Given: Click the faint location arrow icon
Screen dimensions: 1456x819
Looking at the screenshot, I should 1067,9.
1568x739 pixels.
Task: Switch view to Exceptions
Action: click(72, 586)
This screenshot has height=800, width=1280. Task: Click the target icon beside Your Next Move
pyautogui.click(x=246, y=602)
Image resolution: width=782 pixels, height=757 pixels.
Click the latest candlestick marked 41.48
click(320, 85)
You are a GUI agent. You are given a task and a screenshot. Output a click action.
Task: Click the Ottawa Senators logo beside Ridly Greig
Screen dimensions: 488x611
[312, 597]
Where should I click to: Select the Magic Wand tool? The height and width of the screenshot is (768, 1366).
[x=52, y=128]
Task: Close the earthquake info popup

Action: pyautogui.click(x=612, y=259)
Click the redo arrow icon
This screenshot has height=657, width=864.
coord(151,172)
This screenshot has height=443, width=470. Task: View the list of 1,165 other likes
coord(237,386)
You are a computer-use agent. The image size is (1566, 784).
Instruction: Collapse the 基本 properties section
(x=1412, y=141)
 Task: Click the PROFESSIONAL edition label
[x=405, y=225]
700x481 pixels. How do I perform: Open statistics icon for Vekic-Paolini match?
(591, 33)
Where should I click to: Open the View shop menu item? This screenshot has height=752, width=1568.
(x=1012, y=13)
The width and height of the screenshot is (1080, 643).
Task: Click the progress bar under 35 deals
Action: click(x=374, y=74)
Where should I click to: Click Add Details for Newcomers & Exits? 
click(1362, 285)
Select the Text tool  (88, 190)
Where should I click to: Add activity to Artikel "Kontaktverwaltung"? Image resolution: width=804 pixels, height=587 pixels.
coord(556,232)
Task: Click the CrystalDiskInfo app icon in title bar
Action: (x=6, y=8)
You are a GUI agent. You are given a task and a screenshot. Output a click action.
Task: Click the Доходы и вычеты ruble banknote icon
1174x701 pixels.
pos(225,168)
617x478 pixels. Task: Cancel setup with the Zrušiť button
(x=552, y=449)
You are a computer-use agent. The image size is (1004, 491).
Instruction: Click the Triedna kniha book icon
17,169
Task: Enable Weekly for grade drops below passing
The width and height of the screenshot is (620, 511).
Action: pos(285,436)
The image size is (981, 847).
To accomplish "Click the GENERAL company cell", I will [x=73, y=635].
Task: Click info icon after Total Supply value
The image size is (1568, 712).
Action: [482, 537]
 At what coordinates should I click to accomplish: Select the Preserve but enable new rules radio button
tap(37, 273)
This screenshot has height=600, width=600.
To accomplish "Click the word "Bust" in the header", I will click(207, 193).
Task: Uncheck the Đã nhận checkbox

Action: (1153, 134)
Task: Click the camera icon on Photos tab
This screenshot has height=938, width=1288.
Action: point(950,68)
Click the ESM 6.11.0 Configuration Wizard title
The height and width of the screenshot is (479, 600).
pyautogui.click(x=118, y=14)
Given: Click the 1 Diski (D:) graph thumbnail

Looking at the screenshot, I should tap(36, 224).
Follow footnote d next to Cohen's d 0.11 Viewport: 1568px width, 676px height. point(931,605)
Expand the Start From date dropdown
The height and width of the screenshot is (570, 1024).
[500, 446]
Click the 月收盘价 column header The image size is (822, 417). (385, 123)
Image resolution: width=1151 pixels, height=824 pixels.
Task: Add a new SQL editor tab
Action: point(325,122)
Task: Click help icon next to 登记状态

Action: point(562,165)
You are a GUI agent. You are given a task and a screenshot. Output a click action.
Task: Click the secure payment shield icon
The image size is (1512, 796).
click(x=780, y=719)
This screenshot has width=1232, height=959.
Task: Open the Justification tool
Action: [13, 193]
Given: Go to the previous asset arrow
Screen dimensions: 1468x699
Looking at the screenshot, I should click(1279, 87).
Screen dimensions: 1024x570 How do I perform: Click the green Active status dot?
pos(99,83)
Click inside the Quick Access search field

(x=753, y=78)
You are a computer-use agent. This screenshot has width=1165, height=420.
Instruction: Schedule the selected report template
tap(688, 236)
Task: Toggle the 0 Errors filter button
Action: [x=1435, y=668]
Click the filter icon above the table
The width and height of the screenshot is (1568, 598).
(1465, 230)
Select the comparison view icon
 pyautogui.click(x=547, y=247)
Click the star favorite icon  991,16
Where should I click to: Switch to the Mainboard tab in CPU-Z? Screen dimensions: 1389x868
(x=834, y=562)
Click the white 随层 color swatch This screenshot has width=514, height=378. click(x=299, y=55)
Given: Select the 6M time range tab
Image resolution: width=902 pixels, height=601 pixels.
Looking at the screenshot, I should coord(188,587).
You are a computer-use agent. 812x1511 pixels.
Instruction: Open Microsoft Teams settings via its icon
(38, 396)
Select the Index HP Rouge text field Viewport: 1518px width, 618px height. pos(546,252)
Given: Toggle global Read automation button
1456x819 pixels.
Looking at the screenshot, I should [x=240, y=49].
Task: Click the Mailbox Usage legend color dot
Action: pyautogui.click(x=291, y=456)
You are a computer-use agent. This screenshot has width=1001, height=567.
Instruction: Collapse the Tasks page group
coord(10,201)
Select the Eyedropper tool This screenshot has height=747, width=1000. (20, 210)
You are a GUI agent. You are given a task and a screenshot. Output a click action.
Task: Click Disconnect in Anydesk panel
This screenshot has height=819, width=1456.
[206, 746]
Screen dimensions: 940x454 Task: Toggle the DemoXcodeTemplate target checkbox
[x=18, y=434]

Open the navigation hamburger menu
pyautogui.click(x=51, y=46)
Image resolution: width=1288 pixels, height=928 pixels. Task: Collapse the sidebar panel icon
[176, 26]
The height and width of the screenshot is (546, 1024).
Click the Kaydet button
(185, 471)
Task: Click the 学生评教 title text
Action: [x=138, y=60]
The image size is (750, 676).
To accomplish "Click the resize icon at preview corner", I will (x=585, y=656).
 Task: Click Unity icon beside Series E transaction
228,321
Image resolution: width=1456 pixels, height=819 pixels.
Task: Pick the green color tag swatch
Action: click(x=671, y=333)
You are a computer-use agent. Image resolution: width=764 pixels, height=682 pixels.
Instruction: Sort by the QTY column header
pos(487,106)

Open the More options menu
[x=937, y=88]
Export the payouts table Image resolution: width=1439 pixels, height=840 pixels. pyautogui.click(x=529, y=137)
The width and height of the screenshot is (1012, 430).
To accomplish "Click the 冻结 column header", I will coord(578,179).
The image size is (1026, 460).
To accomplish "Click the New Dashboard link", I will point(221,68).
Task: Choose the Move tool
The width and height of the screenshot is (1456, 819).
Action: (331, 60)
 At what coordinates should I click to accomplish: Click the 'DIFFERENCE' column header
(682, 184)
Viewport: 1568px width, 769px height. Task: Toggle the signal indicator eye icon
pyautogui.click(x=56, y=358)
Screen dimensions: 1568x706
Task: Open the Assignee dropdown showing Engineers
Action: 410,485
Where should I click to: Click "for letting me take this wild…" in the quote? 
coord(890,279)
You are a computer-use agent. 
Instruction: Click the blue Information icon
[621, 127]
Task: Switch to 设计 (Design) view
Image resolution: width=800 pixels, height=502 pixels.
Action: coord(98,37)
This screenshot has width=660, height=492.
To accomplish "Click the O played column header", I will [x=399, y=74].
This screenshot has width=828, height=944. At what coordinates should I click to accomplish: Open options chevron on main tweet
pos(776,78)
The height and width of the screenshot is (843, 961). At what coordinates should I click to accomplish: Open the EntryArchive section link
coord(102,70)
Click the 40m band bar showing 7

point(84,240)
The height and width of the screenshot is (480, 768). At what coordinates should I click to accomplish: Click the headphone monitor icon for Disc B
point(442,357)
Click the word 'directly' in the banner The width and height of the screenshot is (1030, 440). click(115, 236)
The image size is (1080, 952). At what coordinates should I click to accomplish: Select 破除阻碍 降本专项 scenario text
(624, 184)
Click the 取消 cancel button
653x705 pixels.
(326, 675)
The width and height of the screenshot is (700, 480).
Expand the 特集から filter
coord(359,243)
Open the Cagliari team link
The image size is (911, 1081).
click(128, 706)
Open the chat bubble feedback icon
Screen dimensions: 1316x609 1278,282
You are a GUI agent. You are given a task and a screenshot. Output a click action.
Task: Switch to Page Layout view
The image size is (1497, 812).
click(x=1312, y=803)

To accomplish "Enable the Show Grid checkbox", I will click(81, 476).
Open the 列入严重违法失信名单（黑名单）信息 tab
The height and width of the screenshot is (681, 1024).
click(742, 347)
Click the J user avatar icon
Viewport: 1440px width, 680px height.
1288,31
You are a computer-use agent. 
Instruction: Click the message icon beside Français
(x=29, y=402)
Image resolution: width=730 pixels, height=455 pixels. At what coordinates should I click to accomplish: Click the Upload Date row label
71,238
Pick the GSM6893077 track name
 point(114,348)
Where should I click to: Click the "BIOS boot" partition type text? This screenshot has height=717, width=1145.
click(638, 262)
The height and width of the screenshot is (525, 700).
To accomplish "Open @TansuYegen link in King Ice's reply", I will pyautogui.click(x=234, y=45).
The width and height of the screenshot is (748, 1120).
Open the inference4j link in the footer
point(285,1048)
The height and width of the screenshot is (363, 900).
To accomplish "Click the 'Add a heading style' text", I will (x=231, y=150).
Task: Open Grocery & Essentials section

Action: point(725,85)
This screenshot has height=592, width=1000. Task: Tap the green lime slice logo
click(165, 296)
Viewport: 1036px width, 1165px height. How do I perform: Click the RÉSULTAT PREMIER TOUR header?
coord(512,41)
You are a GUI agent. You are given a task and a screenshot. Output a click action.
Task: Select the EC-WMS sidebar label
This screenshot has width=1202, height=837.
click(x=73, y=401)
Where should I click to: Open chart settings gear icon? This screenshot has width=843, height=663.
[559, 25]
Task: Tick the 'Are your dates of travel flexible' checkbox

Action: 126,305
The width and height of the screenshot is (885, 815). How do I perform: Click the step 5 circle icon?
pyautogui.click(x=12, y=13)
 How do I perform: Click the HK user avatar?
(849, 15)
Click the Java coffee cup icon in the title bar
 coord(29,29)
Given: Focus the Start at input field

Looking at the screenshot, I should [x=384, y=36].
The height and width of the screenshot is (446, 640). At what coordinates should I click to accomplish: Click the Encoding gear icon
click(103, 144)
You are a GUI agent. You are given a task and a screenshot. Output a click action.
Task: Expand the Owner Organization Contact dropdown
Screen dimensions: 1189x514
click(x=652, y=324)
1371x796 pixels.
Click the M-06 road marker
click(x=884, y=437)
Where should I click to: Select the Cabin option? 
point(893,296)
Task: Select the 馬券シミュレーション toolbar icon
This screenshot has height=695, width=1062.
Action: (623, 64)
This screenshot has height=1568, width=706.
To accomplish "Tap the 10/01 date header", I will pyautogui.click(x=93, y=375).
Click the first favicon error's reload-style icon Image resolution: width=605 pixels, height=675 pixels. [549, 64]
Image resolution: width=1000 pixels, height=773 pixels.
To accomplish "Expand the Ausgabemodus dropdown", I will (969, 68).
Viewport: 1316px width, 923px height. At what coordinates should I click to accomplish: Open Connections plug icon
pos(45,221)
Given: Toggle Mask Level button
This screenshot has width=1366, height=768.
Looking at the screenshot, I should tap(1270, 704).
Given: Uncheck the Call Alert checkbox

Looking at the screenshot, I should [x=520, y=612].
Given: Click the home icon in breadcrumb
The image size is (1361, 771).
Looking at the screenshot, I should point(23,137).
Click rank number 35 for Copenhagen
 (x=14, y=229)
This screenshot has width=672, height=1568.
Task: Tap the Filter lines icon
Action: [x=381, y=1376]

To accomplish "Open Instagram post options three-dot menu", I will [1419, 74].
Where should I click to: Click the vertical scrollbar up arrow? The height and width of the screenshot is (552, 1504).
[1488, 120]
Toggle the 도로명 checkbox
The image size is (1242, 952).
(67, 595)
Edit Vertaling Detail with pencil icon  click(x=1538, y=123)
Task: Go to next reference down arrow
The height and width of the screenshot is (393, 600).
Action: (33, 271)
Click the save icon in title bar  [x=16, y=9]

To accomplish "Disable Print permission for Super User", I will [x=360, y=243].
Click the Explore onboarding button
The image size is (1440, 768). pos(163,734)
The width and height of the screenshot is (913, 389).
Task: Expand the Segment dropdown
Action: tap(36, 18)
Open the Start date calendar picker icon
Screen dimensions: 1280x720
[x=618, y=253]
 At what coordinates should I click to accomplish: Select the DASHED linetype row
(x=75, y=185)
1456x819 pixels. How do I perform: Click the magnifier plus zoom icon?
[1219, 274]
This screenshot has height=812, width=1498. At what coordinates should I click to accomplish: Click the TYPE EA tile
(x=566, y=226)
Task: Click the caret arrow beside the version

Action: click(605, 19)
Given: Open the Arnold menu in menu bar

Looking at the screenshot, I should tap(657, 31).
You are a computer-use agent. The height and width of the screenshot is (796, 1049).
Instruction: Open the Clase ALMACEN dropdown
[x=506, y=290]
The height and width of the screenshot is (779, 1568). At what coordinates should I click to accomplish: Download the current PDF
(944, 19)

> **Instructions to follow**:
Copy out the items word for word, beginning with the line that contains "You are a computer-use agent. The image size is (1004, 491)." and continuing through the line that contains "will click(207, 193).".

> **Correct output**:
You are a computer-use agent. The image size is (1004, 491).
Instruction: Click the Triedna kniha book icon
17,169
Task: Enable Weekly for grade drops below passing
The width and height of the screenshot is (620, 511).
Action: pos(285,436)
The image size is (981, 847).
To accomplish "Click the GENERAL company cell", I will [x=73, y=635].
Task: Click info icon after Total Supply value
The image size is (1568, 712).
Action: [482, 537]
 At what coordinates should I click to accomplish: Select the Preserve but enable new rules radio button
tap(37, 273)
This screenshot has height=600, width=600.
To accomplish "Click the word "Bust" in the header", I will click(207, 193).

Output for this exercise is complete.